Emeline Booth (1810-1895) married 1st Michael Hummer (1802-1886).
Second she married William Kerr Cochran (1807-1864)
William Kerr Cochran's 1st wife was Nancy A Hummer (1807-1851).
Nancy A Hummer and Michael Hummer were brother and sister.

Incidentally her first husband died in Kansas, and had no other children with his second wife, Mary Margrave, the spirit medium, while Emmeline remained in Indiana. I love that her invitation to her father and brother to move in with her included the author's statement that her husband wasn't in very good health and had a lot of land. No wonder her father didn't stay but a season, and the next fall went to Wisconsin to stay with his son, Eli and wife, Juliette Rice Booth in Fitchberg, Dane County. Eli had registered for the draft in the Civil War in 1863, and identified himself as a shoemaker.

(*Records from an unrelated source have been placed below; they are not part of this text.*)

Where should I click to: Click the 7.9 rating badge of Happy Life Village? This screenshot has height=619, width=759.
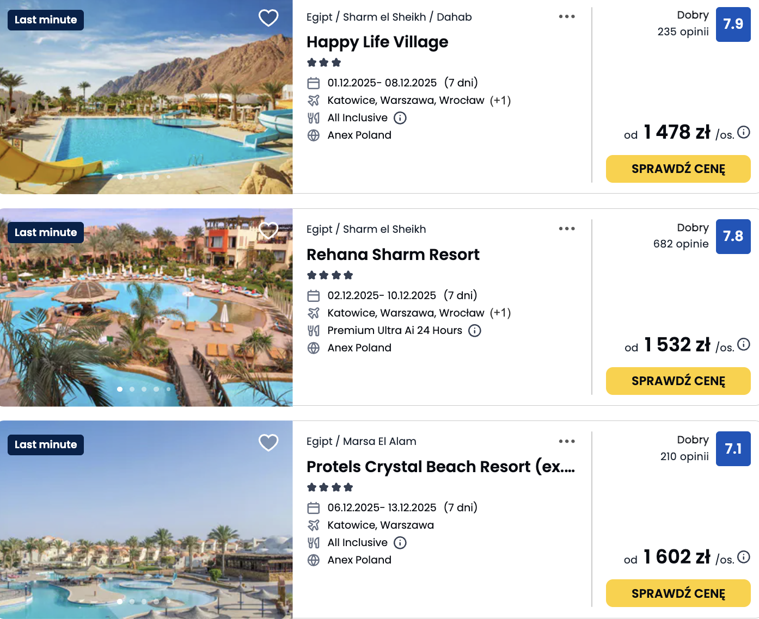tap(733, 24)
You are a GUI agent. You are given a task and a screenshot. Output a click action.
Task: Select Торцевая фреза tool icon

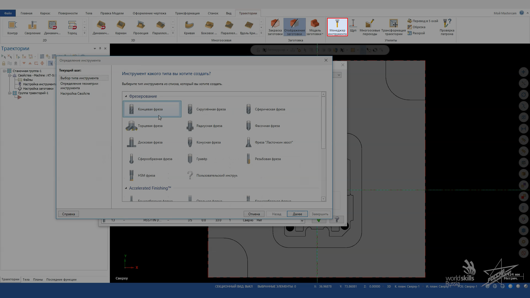click(x=131, y=126)
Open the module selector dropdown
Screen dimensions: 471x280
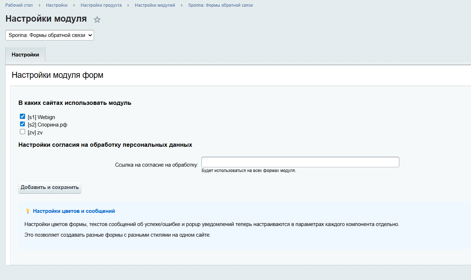coord(50,35)
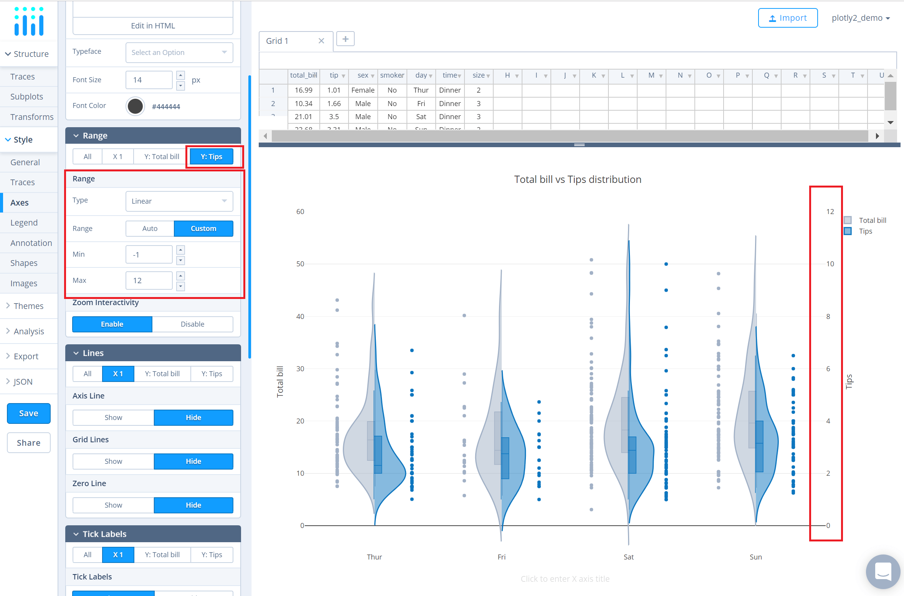Image resolution: width=904 pixels, height=596 pixels.
Task: Click the Save button
Action: point(28,413)
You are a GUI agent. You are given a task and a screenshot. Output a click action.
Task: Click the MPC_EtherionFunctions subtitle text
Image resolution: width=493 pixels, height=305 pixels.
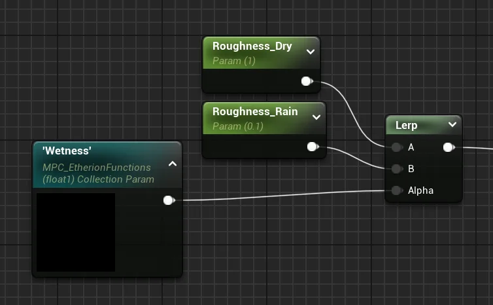(96, 167)
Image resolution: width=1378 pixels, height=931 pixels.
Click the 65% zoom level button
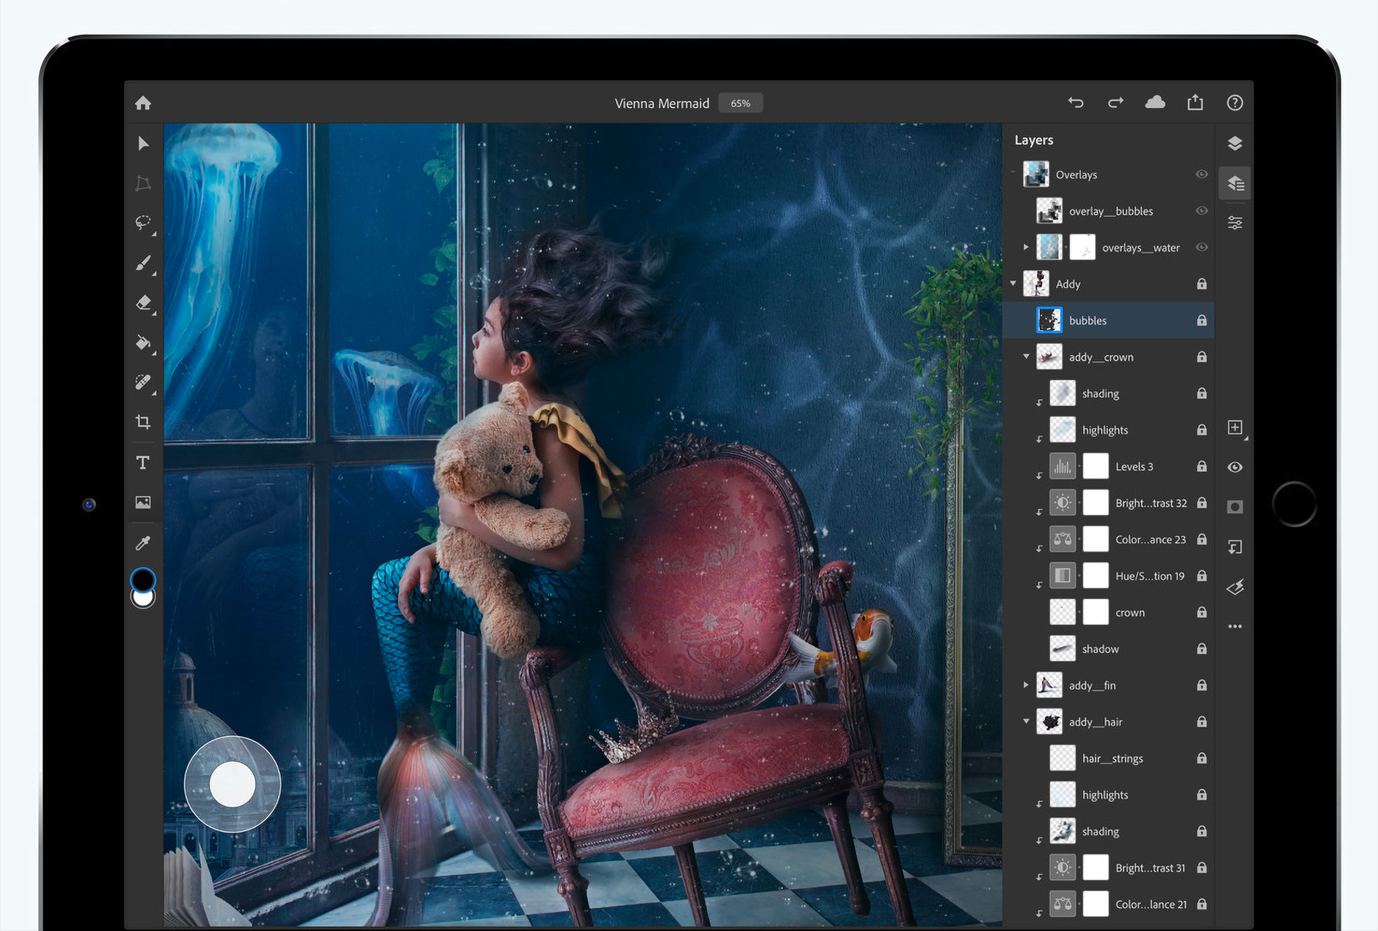[740, 103]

Erastus Lafayette married, lived in Indiana, and worked in county clerk's office. He and Hettie had 3 children, all born in Indiana

The last records are brief, and probably to the point if the letter was in April 1859. The comment about Ann Jeanette doesn't mention that she married Aug 10, 1858 to John H. Salisbury. Their first daughter was born July 23, 1869, so it's possible she was staying with the Goodings for the birth with her older sister in Wisconsin.

Now going back to the father of all these adult children...

Legrand Booth had gone through some tough financial times in 1815, having "Notice of Insolvancy" in August and December of that year, as published in 2 newspapers. 5 years prior to that, in the 1810 census he only had 5 household members. By 1820 there were 8.  They just kept having more children, apparently!

And then there's also a story about how some Booths took part in the California gold rush.  That's a story for another day, which cousin Cheryl shared on Ancestry.  I'll look it up for tomorrow's post.

 Quote for the Day:

Water is a great teacher that shows us how to move through the world with grace, ease, determination, and humility.